### RECORDS SHOWN
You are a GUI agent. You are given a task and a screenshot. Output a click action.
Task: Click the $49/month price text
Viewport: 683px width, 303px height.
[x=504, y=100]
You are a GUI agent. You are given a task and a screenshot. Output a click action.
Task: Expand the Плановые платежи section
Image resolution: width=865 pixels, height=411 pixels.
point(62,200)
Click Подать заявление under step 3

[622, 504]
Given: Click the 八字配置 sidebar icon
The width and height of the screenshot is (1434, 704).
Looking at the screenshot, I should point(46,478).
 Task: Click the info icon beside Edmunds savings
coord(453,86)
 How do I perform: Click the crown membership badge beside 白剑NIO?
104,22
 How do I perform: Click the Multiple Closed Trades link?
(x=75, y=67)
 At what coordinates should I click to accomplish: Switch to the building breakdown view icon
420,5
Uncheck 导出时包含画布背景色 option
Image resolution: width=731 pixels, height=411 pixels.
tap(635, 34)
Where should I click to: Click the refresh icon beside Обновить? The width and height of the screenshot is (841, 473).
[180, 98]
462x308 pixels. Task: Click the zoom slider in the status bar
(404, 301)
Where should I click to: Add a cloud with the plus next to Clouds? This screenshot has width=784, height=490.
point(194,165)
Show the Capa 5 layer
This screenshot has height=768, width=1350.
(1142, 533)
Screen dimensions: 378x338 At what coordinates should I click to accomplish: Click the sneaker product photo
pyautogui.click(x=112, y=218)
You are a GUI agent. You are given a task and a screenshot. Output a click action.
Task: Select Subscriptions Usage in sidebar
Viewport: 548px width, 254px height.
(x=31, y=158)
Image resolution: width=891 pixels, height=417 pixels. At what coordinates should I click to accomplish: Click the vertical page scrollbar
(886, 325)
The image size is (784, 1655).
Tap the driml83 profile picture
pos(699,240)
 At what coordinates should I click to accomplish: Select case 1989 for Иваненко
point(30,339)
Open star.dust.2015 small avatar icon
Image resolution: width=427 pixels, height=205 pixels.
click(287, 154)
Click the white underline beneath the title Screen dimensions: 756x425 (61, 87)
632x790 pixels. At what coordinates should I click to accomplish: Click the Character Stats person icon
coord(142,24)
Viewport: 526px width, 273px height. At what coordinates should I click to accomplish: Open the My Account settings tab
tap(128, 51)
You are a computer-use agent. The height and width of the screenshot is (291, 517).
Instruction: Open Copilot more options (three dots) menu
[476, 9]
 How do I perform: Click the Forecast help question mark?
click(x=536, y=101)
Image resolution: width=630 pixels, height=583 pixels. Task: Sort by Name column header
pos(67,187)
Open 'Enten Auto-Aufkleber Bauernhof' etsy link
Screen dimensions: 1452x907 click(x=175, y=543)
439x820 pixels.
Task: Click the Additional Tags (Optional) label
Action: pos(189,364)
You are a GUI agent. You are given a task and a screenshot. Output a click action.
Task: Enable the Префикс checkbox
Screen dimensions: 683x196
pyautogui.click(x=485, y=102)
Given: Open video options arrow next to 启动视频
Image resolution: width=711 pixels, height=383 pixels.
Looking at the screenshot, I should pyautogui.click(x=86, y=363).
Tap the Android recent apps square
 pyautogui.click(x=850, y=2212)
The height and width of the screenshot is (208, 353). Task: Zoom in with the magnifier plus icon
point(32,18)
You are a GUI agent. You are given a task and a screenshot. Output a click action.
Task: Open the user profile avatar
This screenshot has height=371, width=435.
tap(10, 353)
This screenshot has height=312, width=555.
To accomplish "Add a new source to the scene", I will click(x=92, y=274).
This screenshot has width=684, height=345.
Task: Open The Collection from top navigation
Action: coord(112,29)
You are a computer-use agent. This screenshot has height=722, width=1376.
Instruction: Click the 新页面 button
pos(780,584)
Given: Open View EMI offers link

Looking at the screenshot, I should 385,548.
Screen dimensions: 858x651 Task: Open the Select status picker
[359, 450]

### WHAT IS NEEDED
In the records above, some lines hold the word "sidebar"; copy each such line.

### RESULT FOR THIS TASK
Given: Click the 八字配置 sidebar icon
Task: Select Subscriptions Usage in sidebar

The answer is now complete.